Semantic Ranking on the Retrieval Side
Retrieval is a two-phase process: an initial hybrid query pulls the top 50 candidates, then the semantic ranker re-scores them. The ranker uses a deep learning model trained on passage relevance and boosts candidates that answer the query directly versus ones that merely mention the terms.
Semantic configurations are declared at the index level and referenced per query. Prioritise title and structured metadata fields when present; they carry high signal in manufacturing contexts because engineers name documents precisely.
// Semantic configuration at index level
{
"semantic": {
"configurations": [{
"name": "mfg-semantic",
"prioritizedFields": {
"titleField": { "fieldName": "title" },
"prioritizedContentFields": [{ "fieldName": "content" }],
"prioritizedKeywordsFields": [
{ "fieldName": "partNumbers" },
{ "fieldName": "materialCodes" }
]
}
}]
}
}
Measuring Retrieval Quality
Without measurement the index tunes itself on intuition. Build an evaluation set of 100–300 queries with known-correct document IDs. Rerun it on every skillset change. Track three numbers: recall@10, MRR (mean reciprocal rank), and NDCG@10.
A labelled eval set takes about one engineering week to produce from scratch. It pays back on the first tuning decision that would otherwise have been guesswork.
Handling Multi-Language Corpora
European manufacturers often maintain documents in Swedish, German, Finnish, French, or Italian alongside English. Azure AI Search supports per-language analyzers that tokenise with language-appropriate rules. Set the analyzer based on the language detection skill's output:
// Per-chunk language-aware content field
{
"name": "content_sv",
"type": "Edm.String",
"searchable": true,
"analyzer": "sv.microsoft"
},
{
"name": "content_de",
"type": "Edm.String",
"searchable": true,
"analyzer": "de.microsoft"
}
For queries, pick the field matching the query's detected language. Or, simpler, translate non-English documents to English during indexing, store both originals and translations, and query the English field by default while preserving the originals for display and citation.
Incremental Updates and Deletion
Manufacturing corpora evolve constantly: revisions published, documents superseded, obsolete drawings removed. Indexers support change detection via high-water-mark policies on Blob Storage (uses lastModified) or via SQL change tracking. Deletion detection uses a soft-delete policy keyed on a metadata flag. Together, these keep the index synchronized without requiring a full rebuild on each cycle.
Operational Playbook
- Deploy the skillset behind an alias-versioned index. Bump the version on schema-breaking changes.
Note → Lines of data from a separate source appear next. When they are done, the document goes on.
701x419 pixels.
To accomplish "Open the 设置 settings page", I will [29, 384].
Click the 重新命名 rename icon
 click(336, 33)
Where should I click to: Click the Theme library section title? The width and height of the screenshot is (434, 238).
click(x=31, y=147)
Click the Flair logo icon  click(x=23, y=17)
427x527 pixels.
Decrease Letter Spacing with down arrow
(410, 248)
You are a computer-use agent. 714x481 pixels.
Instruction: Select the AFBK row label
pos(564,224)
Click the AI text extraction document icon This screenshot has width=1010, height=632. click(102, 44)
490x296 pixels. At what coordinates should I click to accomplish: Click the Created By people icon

- Run a labelled eval set on every skillset change. Fail the deploy if recall@10 drops more than 5%.
- Monitor indexer success rates in Application Insights. Alert on error rate above 2%.
- Dashboard embedding skill throughput. If it falls below your SLA, scale the Azure OpenAI deployment or batch the backfill over weekends.
- Periodic sampling: pick 20 random recent documents, run the full pipeline in a staging index, and manually review the extracted, chunked, embedded output. Catches silent regressions.
What Good Looks Like
A production manufacturing search index, tuned, typically hits recall@10 above 85% on a labelled eval set of domain queries, MRR above 0.6, and p95 query latency under 600 ms including semantic re-ranking. These are achievable numbers on Standard S2 or S3 with a well-designed schema. The difference between those numbers and a default-configured index is usually a factor of two or three on every metric.
The gap closes fast once the three stages are treated as first-class engineering work. Text extraction picks the right skill for each format. Enrichment adds the signals the retrieval layer needs. Chunking and embedding respect the corpus structure. Semantic ranking catches what keyword-plus-vector missed. None of these steps is difficult; each requires attention.